Take note of their years of active teaching and personal practice. Consider the lineage or tradition they trained in, and whether their teaching style sits well with how you learn. Seek out testimonials or outcomes from past graduates and, if you can, attend classes with them first. The relationship between trainer and student matters deeply in yoga education, and you will get far more from someone whose approach resonates with you.
What is the course actually called?
This one catches people out. In Australia, terms like “diploma,” “advanced diploma,” “graduate certificate,” and “masters” carry specific legal meaning under the Australian Qualifications Framework. Only Registered Training Organisations approved by ASQA, or higher education providers registered with TEQSA, can award qualifications using those terms. A yoga teacher training course delivered outside these frameworks cannot lawfully describe itself as a diploma or graduate certificate, no matter how thorough the curriculum.
We see these terms misused regularly on websites, on social media, on printed certificates. In most cases the provider simply does not know the rules. But the consequences for students can be serious. International graduates have lodged visa applications on the basis of qualifications that turned out to have no regulatory standing, at enormous personal and financial cost.
If a course uses any of these terms, ask whether the provider holds the relevant registration. If they do not, it does not necessarily mean the training is poor, but the naming is misleading, and you should factor that into your assessment. For more detail, see our article on Shared Language and Protected Terms.
What you should expect to see is a listed number of training hours. This is the standard measure across the profession, and it is what insurers, employers, and Yoga Australia use to assess a qualification. Courses are generally structured at 200, 350, or 500 hours, with 200 hours being the absolute minimum for entry into the profession.
Is the course registered with Yoga Australia?

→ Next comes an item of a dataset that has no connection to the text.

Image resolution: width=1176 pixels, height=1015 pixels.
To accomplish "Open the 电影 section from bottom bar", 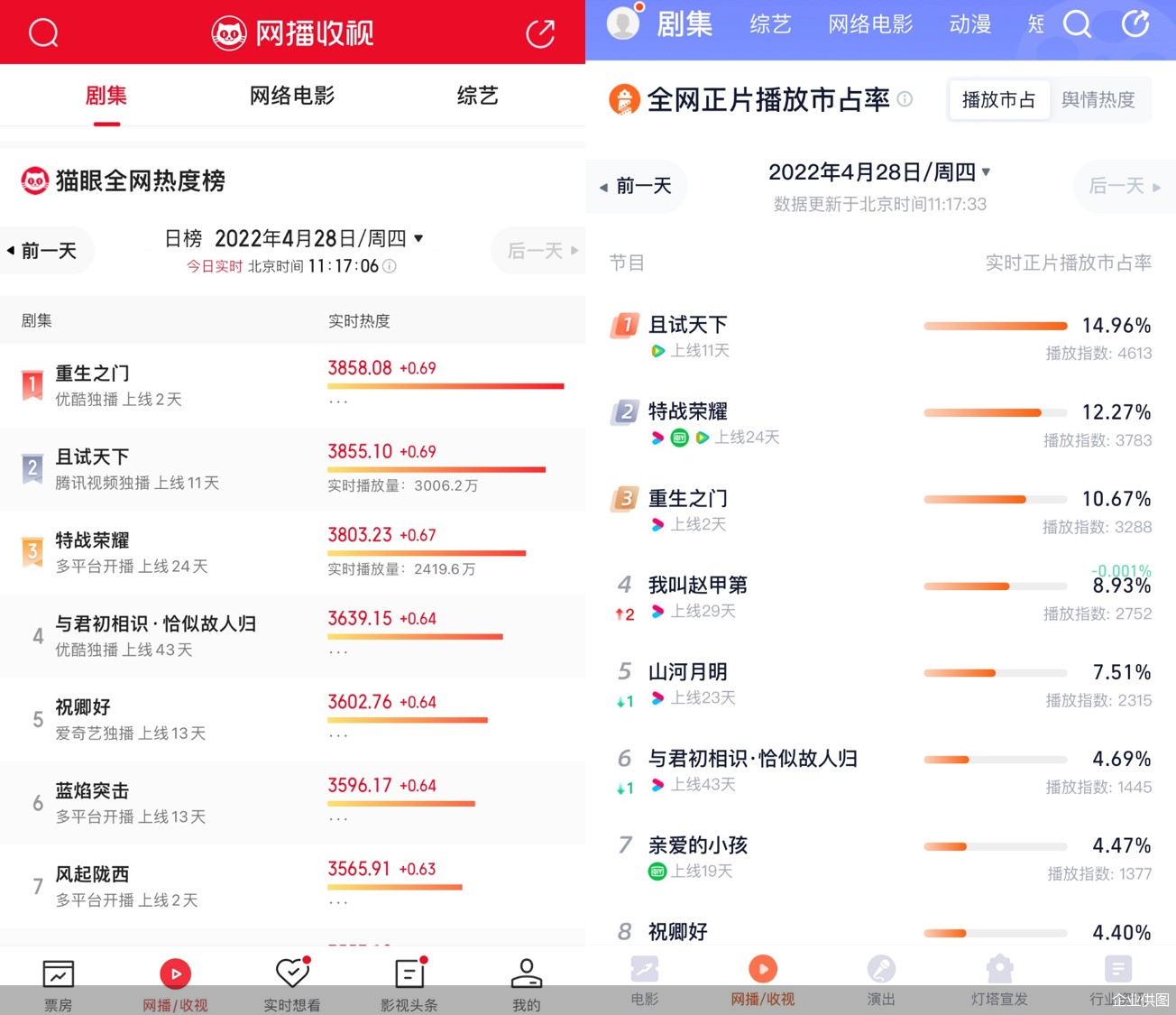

The Yoga Australia registration badge signals that a course has been reviewed against national standards for content, delivery, and assessment. Registered courses are led by experienced teachers, typically with ten or more years of active teaching, grounded in authentic yoga traditions and safe teaching practice.
For graduates, registration with Yoga Australia opens a clear pathway into the profession: eligibility for professional membership, insurance provider recognition, and credibility with studios and employers both in Australia and overseas. It is something the profession takes seriously, and studios increasingly look for it when hiring.
How is the course delivered?
Teacher training courses now come in a range of formats: fully in-person, fully online, or a hybrid of both. Each has its place, and the right choice depends on your circumstances, your learning style, and how much flexibility you need.
In-person training offers real-time feedback, hands-on alignment guidance, and a sense of community with fellow students that is difficult to replicate online. These are considerable advantages, particularly for a discipline rooted in physical practice and personal interaction. Yoga Australia’s position, set out in detail in our article In Our Midst, is that core practical components of teacher training, including āsana, prāṇāyāma, physical adjustments, anatomy, must be taught and assessed in person. This reflects the nature of the skills being taught and the expectations of health insurers who recognise our members.
Online and hybrid formats offer accessibility and scheduling flexibility, which matters if you live remotely or cannot commit to fixed class times. But be honest with yourself about what environment will keep you engaged and learning, rather than simply choosing the most convenient option.
How much time will it take?
Course structures vary widely. Some run as short intensives over a few weeks; others stretch across months or even a year. Before you enrol, make sure you understand the full picture: scheduled contact hours, self-study expectations, assignment workloads, practice teaching requirements, and assessment deadlines.
A well-paced course will challenge you without overwhelming you. Becoming a yoga teacher is not a matter of absorbing content, it requires time to practise, reflect, and integrate what you are learning. If a course structure leaves no room for that, it will show in your teaching.
What are you paying for?
Course fees vary significantly, and price alone tells you very little. A higher fee may reflect experienced and accredited trainers, comprehensive curriculum, strong mentoring and post-training support, and a recognised credential that will serve your career. A lower fee is not automatically better value, particularly if you finish the course feeling underprepared or without a qualification that the profession recognises.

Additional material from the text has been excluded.